Title : Transcriptomic profiling of Mono Sodium Urate (MSU) -induced inflammation in a mouse model of acute gout
Abstract:
Gout is the most common inflammatory arthritis, caused by the deposition of Mono Sodium Urate (MSU) crystals in joints, leading to acute flares characterized by intense pain and inflammation. This study aimed to investigate the molecular mechanisms underlying MSU-induced inflammation in gout by reanalyzing RNA-seq data from an acute mouse model. RNA was isolated from MSU-injected and control mouse ankle joints, and transcriptomic analysis was performed using RNA-seq analysis. Differential gene expression analysis identified significantly up-regulated genes, such as Ptx3, Il1b, Nlrp3, Hdc, Ccl7, and Toll-like receptors, many of which are key inflammatory cytokines, chemokines, and their receptors as well as mediators involved in histamine biosynthesis. Among the significantly down-regulated genes, such as Col8a2, Lgals12, and Adam33, some are associated with structural and metabolic pathways. Additionally, gene ontology and pathway enrichment analyses provided insights into biological processes and molecular pathways affected by MSU-induced inflammation.

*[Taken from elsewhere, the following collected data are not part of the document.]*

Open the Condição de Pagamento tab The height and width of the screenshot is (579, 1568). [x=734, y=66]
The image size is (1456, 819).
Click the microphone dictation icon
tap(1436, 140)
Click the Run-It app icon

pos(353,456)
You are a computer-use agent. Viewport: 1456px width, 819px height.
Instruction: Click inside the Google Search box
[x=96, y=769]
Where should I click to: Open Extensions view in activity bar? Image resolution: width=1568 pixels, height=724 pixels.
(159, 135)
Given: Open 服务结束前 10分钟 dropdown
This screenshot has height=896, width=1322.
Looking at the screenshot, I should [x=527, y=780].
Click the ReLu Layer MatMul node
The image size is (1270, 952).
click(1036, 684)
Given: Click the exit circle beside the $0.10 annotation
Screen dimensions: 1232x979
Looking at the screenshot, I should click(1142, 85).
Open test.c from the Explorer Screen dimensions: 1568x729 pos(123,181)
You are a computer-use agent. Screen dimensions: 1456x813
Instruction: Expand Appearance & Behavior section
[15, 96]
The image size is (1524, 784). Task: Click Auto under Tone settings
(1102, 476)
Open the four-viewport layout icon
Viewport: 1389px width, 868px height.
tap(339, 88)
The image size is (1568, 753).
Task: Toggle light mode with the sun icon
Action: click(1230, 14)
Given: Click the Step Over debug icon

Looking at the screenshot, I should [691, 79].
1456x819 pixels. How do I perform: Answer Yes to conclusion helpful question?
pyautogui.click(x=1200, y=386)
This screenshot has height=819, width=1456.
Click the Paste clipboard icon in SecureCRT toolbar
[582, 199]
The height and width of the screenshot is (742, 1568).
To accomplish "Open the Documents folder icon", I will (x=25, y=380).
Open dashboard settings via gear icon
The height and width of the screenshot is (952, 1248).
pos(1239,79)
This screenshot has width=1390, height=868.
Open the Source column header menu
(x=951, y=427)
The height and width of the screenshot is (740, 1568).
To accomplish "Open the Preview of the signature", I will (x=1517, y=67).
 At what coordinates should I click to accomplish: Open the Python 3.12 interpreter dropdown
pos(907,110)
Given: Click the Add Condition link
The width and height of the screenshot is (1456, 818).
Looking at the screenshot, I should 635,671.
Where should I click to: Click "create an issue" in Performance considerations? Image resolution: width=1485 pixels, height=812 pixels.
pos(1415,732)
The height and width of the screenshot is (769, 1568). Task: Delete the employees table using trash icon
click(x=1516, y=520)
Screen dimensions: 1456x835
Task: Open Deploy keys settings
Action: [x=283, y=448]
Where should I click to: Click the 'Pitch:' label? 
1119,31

Importantly, the analysis also revealed that MSU-induced inflammation disrupts tissue repair mechanisms, as shown by the downregulation of wound healing and extracellular matrix organization genes, including Vegfb, Fgf1, Vwf, Fzd7, Plat, Clec10a, CD151, F3, and Alox5. Functional enrichment analysis further confirmed suppression of biological processes related to tissue remodeling and activation of innate immune responses. These results suggest that in addition to promoting acute inflammation, MSU crystals inhibit resolution and repair pathways, thereby potentially contributing to chronic joint damage in gout. These findings offer further insights into the pathophysiology of gout and hold the potential to inform future therapeutic strategies aimed at both suppressing inflammation and promoting tissue repair.